Categorical Variables

  • Which columns make sense to be converted to factor? category is a qualitative variable.
df$category = factor(df$category)
levels(df$category)
[1] "Developed"      "Developing"     "Transitioning"  "Underdeveloped"
  • It is actually an ordinal qualitative variable. So, instead of the default levels (alphabetical), let’s provide a real order.
df$category = factor(df$category, levels = c("Developed", "Transitioning", "Developing", "Underdeveloped"))
levels(df$category)
[1] "Developed"      "Transitioning"  "Developing"     "Underdeveloped"

The Happiest Country

  • We need to determine the highest score using the max() function, then locate the index (position) of the country with that max score using the which() function.
df$country[which(df$score == max(df$score))]
[1] "Finland"
  • Alternatively, there is also the 2-in-1 function which.max()
df$country[which.max(df$score)]
[1] "Finland"

The Least Happy Country

df$country[which(df$score == min(df$score))]
[1] "South Sudan"
df$country[which.min(df$score)]
[1] "South Sudan"

The Top 10 Happiest Countries

We need to obtain the descending order() of the countries according to the score column then obtain the first 10:

  • Using the decreasing parameter:
df$country[order(df$score, decreasing = TRUE)][1:10]
 [1] "Finland"     "Denmark"     "Norway"      "Iceland"     "Netherlands"
 [6] "Switzerland" "Sweden"      "New Zealand" "Canada"      "Austria"    
  • Using the negative (-) scores:
df$country[order(-df$score)][1:10]
 [1] "Finland"     "Denmark"     "Norway"      "Iceland"     "Netherlands"
 [6] "Switzerland" "Sweden"      "New Zealand" "Canada"      "Austria"    

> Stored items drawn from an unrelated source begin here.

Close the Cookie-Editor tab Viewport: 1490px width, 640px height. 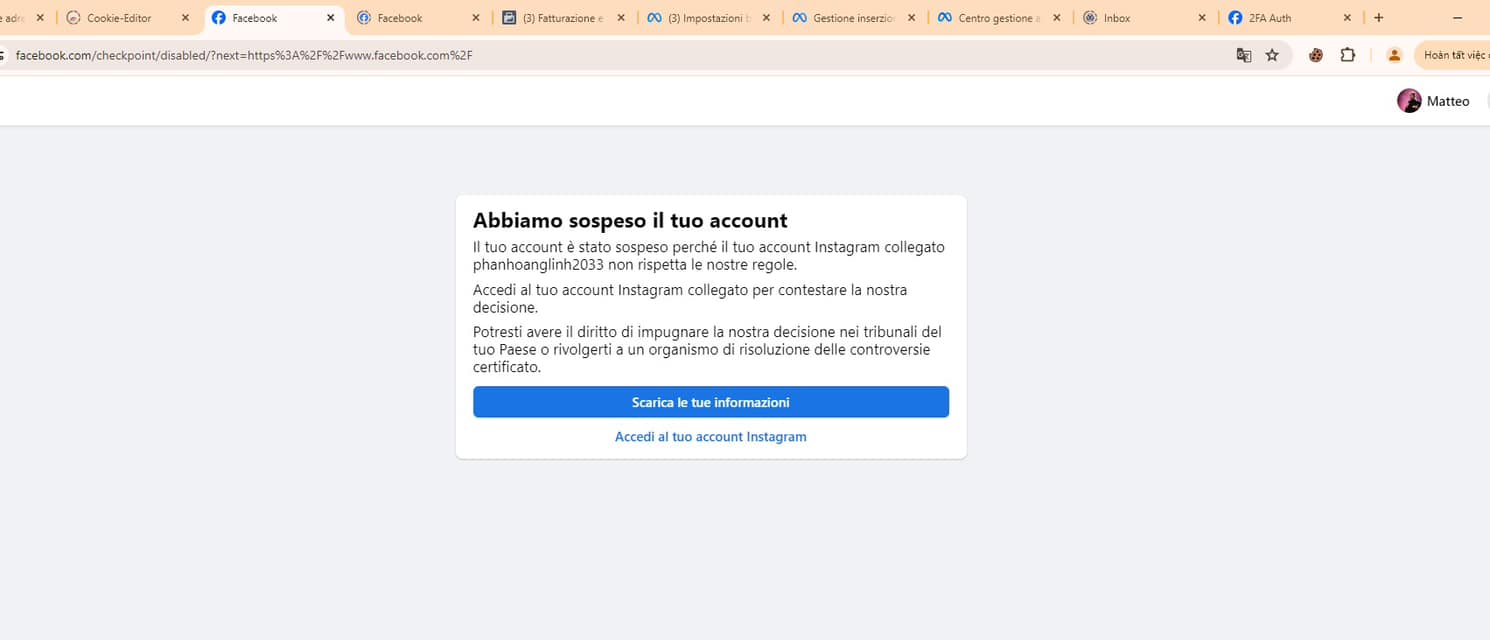tap(185, 18)
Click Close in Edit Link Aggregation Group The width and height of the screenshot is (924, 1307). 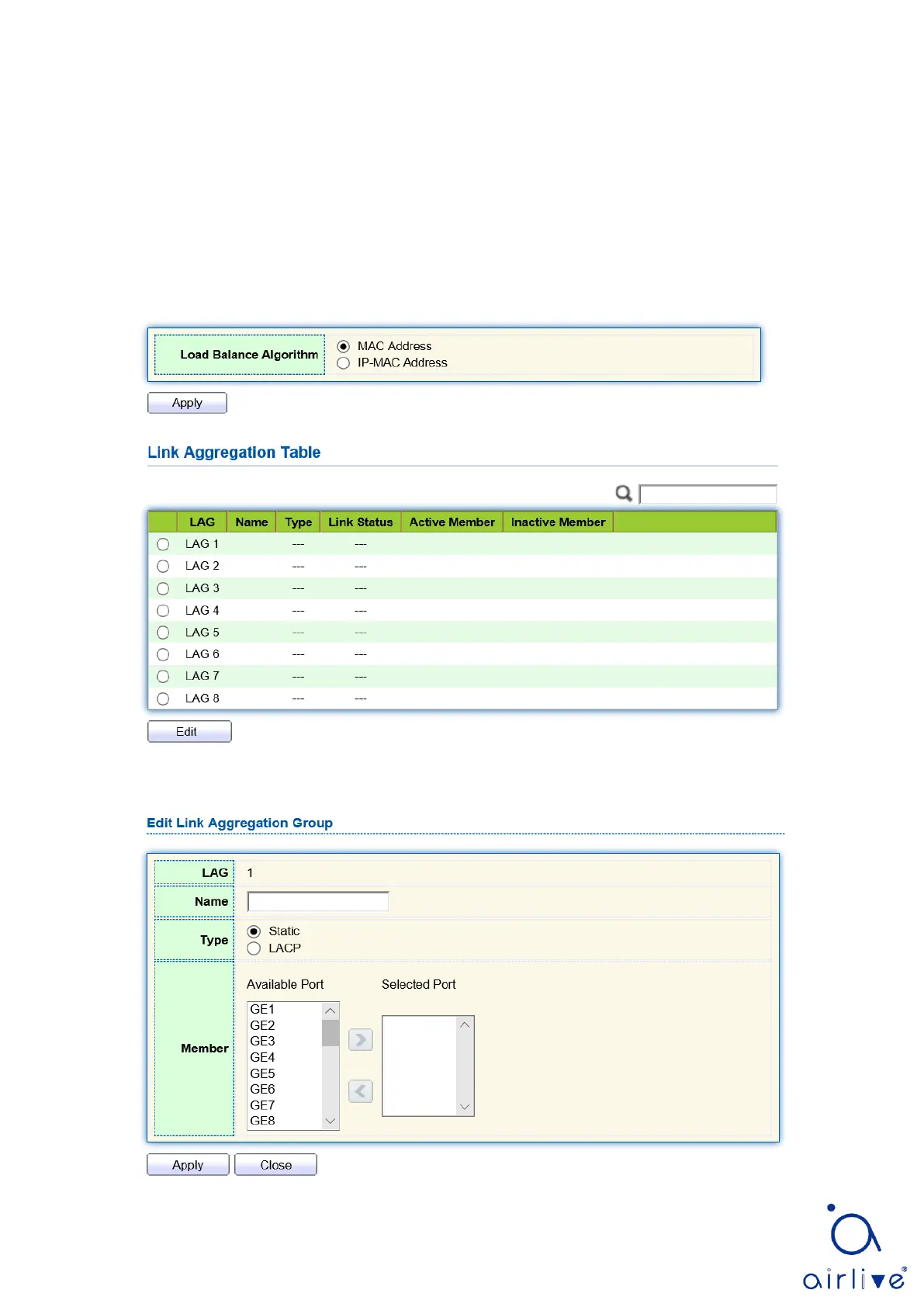(x=275, y=1165)
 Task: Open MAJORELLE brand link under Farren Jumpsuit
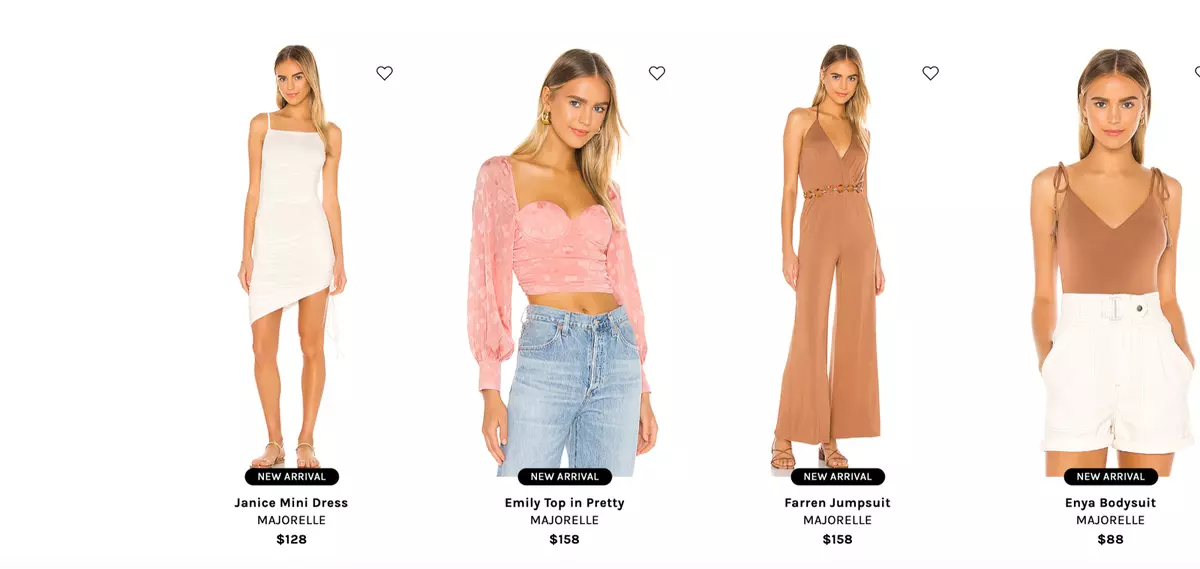(x=837, y=521)
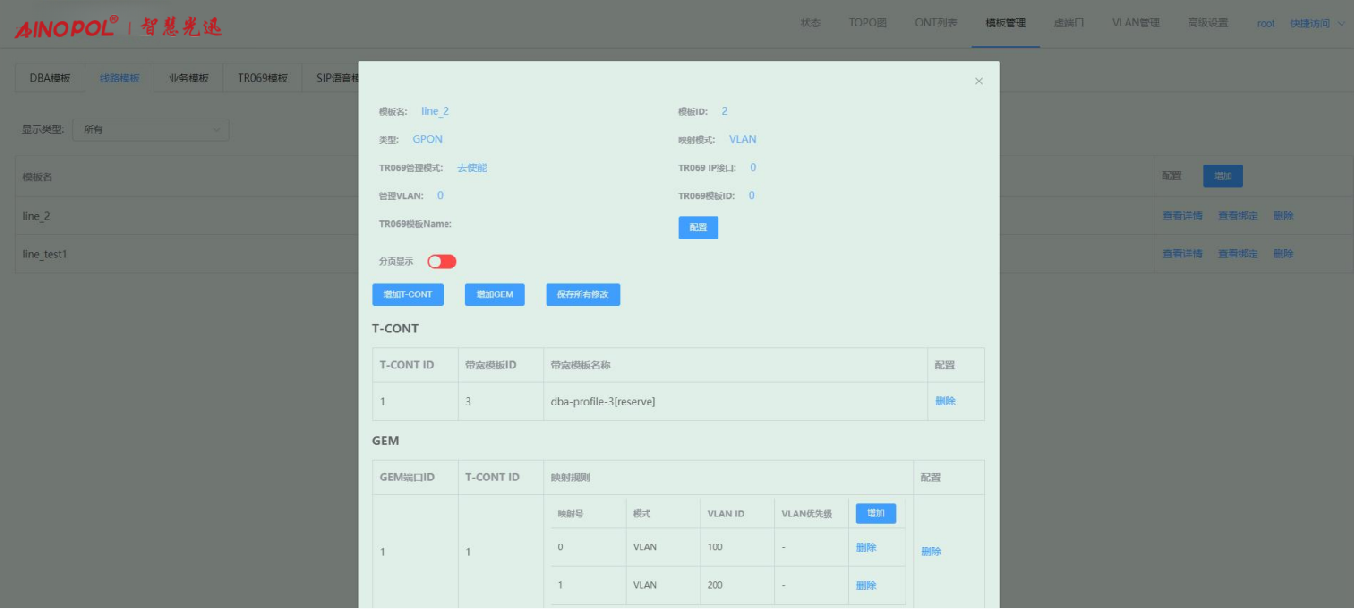Delete T-CONT row with dba-profile-3

(x=945, y=401)
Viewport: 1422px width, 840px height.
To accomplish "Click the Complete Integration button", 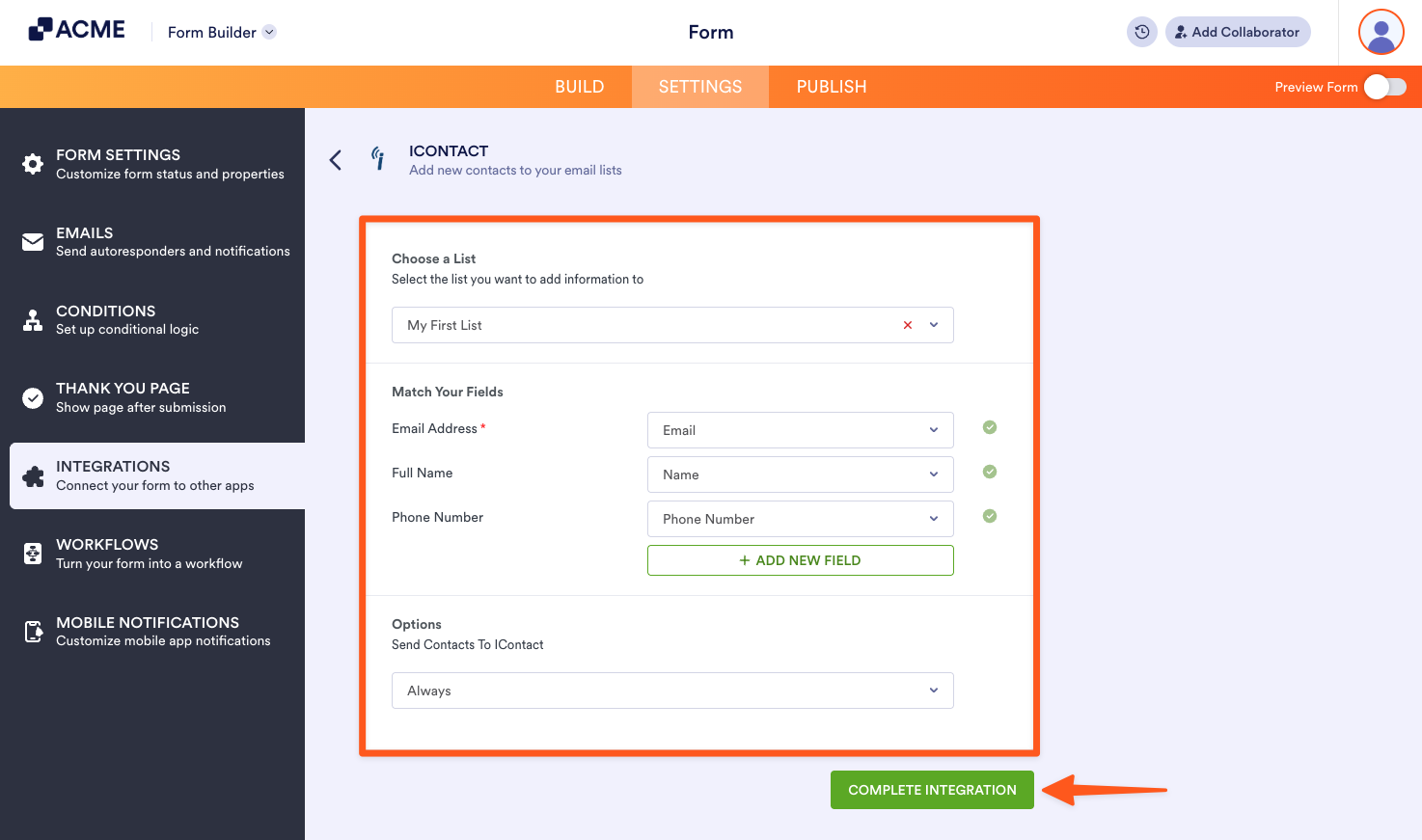I will click(x=931, y=789).

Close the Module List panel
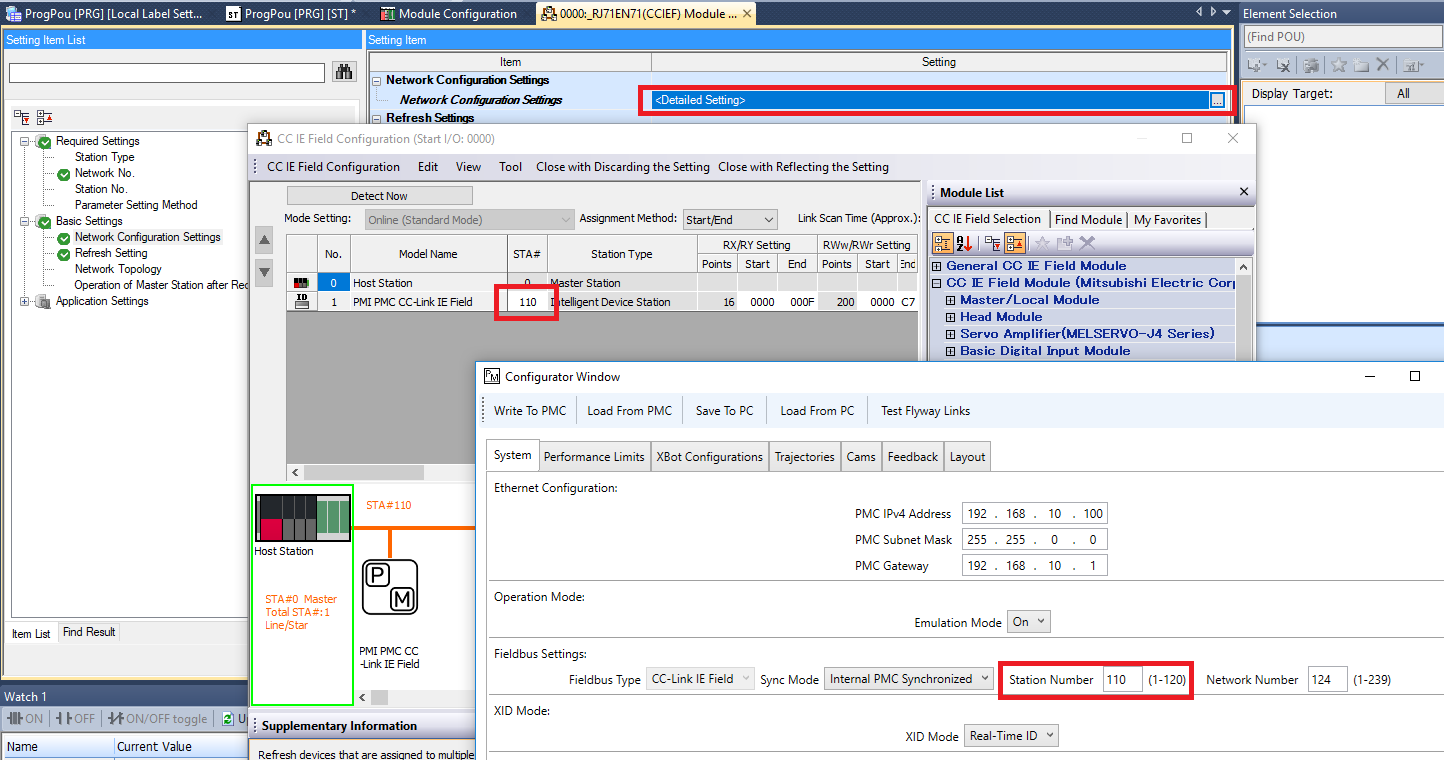click(x=1243, y=192)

The Top 10 Happiest Countries

  • The full records of the top 10 happiest countries:
df[order(-df$score)[1:10], ]
country category score gdp_per_capita social_support healthy_life_expectancy freedom_to_make_life_choices generosity perceptions_of_corruption
44 Finland Developed 7.769 1.340 1.587 0.986 0.596 0.153 0.393
37 Denmark Developed 7.600 1.383 1.573 0.996 0.592 0.252 0.410
105 Norway Developed 7.554 1.488 1.582 1.028 0.603 0.271 0.341
58 Iceland Developed 7.494 1.380 1.624 1.026 0.591 0.354 0.118
99 Netherlands Developed 7.488 1.396 1.522 0.999 0.557 0.322 0.298
133 Switzerland Developed 7.480 1.452 1.526 1.052 0.572 0.263 0.343
132 Sweden Developed 7.343 1.387 1.487 1.009 0.574 0.267 0.373
100 New Zealand Developed 7.307 1.303 1.557 1.026 0.585 0.330 0.380
24 Canada Developed 7.278 1.365 1.505 1.039 0.584 0.285 0.308
7 Austria Developed 7.246 1.376 1.475 1.016 0.532 0.244 0.226

Egypt’s Happy Score & Rank

  • Find the row number (index) with the country equals (==) “Egypt” to obtain the score in that row (at that index)
df$score[which(df$country == "Egypt")]
[1] 4.166
  • Similarly, we obtain the row number of Egypt then use that index to obtain the corresponding rank of the score, after ranking the scores
rank(-df$score)[which(df$country == "Egypt")]
[1] 136
  • Note the use of the negative sign (-) above with the score to switch the direction of ranking from ascending (which is the default) to descending

A Glimpse of Data Visualization in R

  • Using the basic plot function in R, we can visualize the relationship between two variables as a scatter plot.
  • For example, let’s investigate the relationship between the score (on the y-axis) and the gdp_per_capita

Relationship Between Happiness and GDP, Visually

plot(df$score ~ df$gdp_per_capita)

Relationship Between Happiness and GDP, Quantitatively

cor(df$score, df$gdp_per_capita)
[1] 0.7937202

Both the graph and the correlation coefficient suggest a strong association between population happiness and the country’s GDP.